SUIT DEFEATS SHIRT AND TIE IN JAPANESE LEADERSHIP "ELECTION"


Blink and you'll miss it! Japan has just changed its PM again. This time the new guy is some suit called Fumio Kishida who defeated a shirt and tie by the name of Taro Kono. 

Really, that's all you need to know so I should stop here. But for fans of micro-trivia, I should just point out that this leadership change had absolutely nothing to do with the voters, or even the party members of the so-called "Liberal Democratic Party." Instead it was merely an "election" by LDP bigwigs.

The LDP, btw, is rather like America's GOP or Britain's Conservative Party but without the pale semblance of democracy. Yes, that bad!

In fact, if anything, the guy who lost the election, Taro Kono, was actually the "voter's choice" as Kono is quite popular with the people who wake up around election time. But, like, that's really unimportant in Japanese politics where the same party has been in power since Time began.
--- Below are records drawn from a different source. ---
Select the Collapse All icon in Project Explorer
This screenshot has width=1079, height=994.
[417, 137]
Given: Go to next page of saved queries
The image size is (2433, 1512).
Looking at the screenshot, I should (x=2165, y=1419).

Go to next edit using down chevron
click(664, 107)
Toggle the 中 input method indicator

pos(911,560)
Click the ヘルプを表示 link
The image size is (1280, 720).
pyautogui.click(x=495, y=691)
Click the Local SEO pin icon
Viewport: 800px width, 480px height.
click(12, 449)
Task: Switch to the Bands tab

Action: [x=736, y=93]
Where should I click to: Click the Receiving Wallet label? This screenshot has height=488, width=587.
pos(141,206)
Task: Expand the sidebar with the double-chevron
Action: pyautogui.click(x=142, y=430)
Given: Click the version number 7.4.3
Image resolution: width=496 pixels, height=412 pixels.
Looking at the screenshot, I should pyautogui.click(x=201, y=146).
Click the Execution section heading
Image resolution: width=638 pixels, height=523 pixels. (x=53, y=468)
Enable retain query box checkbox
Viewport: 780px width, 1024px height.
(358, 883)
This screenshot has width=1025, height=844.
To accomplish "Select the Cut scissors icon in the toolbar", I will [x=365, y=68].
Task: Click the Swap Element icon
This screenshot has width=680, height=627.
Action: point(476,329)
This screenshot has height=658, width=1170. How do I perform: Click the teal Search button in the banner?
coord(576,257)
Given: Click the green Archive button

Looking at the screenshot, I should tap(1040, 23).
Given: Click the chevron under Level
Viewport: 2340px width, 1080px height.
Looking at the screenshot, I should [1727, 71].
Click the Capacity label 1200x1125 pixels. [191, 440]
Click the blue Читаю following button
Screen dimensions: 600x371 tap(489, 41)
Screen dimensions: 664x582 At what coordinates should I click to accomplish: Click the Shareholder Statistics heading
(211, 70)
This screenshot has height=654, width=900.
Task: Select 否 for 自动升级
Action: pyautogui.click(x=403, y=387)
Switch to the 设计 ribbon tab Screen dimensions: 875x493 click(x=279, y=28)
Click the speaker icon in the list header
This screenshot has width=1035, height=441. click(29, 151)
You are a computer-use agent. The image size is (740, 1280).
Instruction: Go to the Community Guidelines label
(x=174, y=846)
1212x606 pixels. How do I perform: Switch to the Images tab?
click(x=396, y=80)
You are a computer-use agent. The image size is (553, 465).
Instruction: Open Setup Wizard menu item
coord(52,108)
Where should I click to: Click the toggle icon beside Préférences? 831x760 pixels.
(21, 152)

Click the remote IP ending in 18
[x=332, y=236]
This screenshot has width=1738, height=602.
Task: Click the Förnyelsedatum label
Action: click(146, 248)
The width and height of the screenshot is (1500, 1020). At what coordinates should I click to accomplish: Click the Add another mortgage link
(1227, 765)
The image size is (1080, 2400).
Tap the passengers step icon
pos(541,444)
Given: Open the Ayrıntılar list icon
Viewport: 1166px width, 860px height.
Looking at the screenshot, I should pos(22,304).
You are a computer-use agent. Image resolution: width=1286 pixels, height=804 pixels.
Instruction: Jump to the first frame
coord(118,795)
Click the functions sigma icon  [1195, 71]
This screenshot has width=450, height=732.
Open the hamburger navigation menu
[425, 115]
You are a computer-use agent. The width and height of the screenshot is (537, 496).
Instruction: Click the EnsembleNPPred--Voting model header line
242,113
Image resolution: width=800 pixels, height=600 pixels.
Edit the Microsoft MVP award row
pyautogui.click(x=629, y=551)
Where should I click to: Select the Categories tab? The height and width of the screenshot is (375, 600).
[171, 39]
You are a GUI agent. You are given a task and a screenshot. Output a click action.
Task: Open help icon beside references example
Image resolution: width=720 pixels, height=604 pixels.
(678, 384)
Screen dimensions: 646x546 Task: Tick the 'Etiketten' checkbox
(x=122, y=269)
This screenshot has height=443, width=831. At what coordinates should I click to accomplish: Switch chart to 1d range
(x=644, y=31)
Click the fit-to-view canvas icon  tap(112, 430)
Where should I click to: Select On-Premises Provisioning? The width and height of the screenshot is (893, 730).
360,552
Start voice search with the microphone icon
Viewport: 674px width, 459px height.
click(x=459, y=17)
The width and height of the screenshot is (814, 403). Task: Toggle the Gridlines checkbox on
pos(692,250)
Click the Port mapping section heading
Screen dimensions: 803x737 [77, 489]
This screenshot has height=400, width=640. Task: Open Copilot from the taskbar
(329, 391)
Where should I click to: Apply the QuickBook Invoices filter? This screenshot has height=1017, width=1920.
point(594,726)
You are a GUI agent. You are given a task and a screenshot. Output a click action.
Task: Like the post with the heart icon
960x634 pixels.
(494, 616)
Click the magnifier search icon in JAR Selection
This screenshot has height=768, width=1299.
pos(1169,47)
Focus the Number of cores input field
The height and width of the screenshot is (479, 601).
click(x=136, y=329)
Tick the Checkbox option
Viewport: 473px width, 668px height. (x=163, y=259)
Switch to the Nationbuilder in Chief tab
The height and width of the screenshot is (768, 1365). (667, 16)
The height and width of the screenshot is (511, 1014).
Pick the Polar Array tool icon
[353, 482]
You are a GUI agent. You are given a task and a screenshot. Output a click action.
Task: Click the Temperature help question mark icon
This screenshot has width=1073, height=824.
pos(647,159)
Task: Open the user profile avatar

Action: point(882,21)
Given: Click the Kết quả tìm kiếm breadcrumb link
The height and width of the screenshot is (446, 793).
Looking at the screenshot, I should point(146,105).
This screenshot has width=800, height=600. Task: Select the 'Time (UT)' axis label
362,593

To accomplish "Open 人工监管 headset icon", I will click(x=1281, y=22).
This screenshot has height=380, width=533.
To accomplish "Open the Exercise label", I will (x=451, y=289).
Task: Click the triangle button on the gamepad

So, why is Kishida being selected as PM, apart from standing too close to the revolving door outside the PM's office?

Probably it's because he's viewed as a millimetre more hawkish than Kono, and Japan is sheepishly -- but distantly -- following along in the wake of the new US-Australia-UK re-alignment in the Pacific. 

Kono was seen as slightly too soft on China. His old man, who was also a politician -- surprise! surprise! -- once led the pro-China faction of the LDP (actually pro-Japanese-corporations-doing-business-in-China).

None of this was a problem until extremely recently, as Japan-China links had been growing hand over fist before the Covid Pandemic. But now, post-Covid, the mood has changed...slightly...and Japan wants to have a little more distance from its giant neighbour and cling instead to the coattails of America a little longer -- without making things too obvious and upsetting the Chinese, of course. Kishida is considered just the right shade of wishy-washy dishwater to achieve this.

Essentially Kishida's premiership represents the traditional Japanese strategy of doing as little as possible to ensure the safe international conditions that allow it to sell its cars, computers, and wank cans to the rest of the World.